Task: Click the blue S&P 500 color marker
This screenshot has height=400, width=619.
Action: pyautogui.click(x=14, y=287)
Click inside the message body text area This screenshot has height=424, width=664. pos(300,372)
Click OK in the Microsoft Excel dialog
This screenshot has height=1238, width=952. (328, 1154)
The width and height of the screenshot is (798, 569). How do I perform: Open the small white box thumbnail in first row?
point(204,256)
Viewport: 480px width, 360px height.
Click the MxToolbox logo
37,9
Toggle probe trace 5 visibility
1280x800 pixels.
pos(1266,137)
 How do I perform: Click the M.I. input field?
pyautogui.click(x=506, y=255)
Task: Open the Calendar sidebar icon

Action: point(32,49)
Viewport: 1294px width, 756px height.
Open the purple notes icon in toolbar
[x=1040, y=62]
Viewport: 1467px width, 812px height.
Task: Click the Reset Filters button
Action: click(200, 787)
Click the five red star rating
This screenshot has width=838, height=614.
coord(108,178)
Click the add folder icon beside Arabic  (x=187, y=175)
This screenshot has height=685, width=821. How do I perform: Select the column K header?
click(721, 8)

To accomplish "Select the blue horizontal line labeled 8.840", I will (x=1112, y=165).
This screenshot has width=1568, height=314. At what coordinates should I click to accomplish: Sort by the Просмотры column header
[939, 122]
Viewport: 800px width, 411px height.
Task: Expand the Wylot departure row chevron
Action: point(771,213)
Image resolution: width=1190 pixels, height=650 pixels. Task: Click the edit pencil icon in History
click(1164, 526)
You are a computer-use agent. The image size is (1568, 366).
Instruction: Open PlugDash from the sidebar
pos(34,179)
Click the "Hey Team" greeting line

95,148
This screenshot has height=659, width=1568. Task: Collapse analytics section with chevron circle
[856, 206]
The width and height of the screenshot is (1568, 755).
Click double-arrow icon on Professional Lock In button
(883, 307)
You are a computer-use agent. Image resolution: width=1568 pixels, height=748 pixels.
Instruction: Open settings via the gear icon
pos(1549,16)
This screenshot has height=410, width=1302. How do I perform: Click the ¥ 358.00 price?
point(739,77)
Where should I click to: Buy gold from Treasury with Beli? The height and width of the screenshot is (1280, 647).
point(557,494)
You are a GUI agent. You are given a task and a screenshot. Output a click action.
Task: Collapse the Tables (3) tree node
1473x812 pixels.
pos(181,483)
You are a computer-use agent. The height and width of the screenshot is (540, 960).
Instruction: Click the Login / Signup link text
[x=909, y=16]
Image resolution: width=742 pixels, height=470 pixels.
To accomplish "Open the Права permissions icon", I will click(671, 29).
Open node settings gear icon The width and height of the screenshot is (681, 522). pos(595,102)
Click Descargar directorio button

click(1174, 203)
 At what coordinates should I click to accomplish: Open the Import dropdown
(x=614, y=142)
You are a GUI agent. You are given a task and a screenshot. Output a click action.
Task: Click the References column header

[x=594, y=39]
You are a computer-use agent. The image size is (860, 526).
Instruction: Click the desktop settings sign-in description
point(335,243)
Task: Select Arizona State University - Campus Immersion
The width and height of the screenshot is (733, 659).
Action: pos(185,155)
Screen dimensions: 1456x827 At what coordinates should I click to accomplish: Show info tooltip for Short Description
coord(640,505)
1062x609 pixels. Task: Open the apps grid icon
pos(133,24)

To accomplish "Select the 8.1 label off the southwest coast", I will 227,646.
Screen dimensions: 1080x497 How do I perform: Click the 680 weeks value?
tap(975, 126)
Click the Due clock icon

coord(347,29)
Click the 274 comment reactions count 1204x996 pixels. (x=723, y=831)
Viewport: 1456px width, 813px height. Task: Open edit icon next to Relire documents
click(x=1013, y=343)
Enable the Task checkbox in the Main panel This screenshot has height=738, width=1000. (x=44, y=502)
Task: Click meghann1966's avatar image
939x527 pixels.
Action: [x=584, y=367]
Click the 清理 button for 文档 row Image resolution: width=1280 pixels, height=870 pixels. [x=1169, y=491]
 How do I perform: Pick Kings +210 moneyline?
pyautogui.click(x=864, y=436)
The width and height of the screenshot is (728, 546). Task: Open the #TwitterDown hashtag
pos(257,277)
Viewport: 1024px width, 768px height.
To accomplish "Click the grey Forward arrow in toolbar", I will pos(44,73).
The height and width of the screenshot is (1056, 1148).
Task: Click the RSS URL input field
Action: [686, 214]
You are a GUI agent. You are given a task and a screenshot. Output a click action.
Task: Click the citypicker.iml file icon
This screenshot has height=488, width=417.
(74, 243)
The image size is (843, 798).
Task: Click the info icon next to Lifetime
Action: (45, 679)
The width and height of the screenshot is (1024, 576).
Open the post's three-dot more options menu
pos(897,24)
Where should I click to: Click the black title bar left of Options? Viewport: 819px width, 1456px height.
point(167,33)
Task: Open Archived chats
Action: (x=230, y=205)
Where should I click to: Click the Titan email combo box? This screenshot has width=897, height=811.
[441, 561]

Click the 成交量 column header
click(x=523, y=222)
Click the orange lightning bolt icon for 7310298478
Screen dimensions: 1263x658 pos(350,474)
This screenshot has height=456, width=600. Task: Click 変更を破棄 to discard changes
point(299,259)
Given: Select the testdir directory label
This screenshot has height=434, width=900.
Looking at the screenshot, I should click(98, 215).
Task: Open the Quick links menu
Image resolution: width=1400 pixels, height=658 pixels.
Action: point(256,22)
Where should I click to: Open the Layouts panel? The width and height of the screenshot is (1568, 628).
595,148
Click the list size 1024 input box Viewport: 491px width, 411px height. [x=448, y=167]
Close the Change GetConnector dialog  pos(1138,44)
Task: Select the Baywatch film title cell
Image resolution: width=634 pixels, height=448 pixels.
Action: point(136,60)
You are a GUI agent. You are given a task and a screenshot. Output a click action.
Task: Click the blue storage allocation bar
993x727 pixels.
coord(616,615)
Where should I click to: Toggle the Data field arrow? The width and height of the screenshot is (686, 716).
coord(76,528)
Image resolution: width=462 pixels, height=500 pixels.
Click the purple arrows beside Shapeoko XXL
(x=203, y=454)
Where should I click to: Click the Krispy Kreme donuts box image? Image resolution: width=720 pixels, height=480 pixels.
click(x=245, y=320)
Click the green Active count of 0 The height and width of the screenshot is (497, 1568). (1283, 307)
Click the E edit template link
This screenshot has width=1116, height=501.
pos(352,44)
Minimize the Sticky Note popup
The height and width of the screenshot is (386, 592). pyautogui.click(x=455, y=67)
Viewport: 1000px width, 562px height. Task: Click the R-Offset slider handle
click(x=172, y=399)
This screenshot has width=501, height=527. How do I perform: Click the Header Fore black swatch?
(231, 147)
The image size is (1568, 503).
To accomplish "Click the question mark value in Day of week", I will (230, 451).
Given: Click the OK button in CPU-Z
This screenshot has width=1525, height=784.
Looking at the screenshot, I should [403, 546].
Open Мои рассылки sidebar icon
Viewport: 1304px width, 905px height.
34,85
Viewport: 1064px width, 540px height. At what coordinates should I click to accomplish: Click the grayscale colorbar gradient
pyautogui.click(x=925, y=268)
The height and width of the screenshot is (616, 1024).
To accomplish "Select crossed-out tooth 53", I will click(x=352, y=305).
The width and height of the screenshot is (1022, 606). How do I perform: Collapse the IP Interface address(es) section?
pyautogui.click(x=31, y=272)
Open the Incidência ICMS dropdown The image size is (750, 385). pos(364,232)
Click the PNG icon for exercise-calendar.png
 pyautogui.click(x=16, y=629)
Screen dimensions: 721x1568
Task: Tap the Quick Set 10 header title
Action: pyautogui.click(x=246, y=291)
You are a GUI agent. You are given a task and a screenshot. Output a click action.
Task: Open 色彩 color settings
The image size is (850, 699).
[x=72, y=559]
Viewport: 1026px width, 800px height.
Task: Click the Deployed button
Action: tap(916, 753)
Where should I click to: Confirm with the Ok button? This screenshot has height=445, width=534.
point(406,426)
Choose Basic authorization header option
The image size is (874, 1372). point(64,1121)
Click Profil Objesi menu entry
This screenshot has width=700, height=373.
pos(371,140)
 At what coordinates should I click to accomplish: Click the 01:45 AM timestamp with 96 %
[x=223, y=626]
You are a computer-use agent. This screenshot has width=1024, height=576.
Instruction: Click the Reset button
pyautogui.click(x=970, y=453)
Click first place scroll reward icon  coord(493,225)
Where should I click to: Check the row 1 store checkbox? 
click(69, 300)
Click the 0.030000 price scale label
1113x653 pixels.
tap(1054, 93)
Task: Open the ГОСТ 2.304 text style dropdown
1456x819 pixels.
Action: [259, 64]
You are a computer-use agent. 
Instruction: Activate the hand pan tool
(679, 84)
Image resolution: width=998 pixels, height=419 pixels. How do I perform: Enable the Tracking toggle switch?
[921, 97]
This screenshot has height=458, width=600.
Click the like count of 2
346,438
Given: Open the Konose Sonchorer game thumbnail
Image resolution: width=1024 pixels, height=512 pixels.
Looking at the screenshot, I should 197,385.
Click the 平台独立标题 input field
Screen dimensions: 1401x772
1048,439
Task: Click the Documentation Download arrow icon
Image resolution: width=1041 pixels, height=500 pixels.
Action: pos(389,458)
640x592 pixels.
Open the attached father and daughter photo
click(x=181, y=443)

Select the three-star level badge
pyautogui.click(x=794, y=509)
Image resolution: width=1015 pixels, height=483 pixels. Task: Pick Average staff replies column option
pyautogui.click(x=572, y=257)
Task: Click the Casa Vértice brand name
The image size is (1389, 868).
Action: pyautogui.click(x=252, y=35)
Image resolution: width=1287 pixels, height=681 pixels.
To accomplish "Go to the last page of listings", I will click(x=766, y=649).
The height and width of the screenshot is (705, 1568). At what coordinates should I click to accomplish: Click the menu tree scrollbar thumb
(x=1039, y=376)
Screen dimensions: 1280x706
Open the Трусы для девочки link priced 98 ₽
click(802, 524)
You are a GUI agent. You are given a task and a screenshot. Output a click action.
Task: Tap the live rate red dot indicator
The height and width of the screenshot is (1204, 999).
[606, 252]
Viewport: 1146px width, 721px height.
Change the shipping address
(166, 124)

**WHAT IS NEEDED**. Going down the listing above, begin printing at the line with "Open node settings" and finish with the line with "Click the 清理", exactly as they appear.

**EXPECTED ANSWER**.
Open node settings gear icon The width and height of the screenshot is (681, 522). pos(595,102)
Click Descargar directorio button

click(1174, 203)
 At what coordinates should I click to accomplish: Open the Import dropdown
(x=614, y=142)
You are a GUI agent. You are given a task and a screenshot. Output a click action.
Task: Click the References column header

[x=594, y=39]
You are a computer-use agent. The image size is (860, 526).
Instruction: Click the desktop settings sign-in description
point(335,243)
Task: Select Arizona State University - Campus Immersion
The width and height of the screenshot is (733, 659).
Action: pos(185,155)
Screen dimensions: 1456x827 At what coordinates should I click to accomplish: Show info tooltip for Short Description
coord(640,505)
1062x609 pixels. Task: Open the apps grid icon
pos(133,24)

To accomplish "Select the 8.1 label off the southwest coast", I will 227,646.
Screen dimensions: 1080x497 How do I perform: Click the 680 weeks value?
tap(975, 126)
Click the Due clock icon

coord(347,29)
Click the 274 comment reactions count 1204x996 pixels. (x=723, y=831)
Viewport: 1456px width, 813px height. Task: Open edit icon next to Relire documents
click(x=1013, y=343)
Enable the Task checkbox in the Main panel This screenshot has height=738, width=1000. (x=44, y=502)
Task: Click meghann1966's avatar image
939x527 pixels.
Action: [x=584, y=367]
Click the 清理 button for 文档 row Image resolution: width=1280 pixels, height=870 pixels. [x=1169, y=491]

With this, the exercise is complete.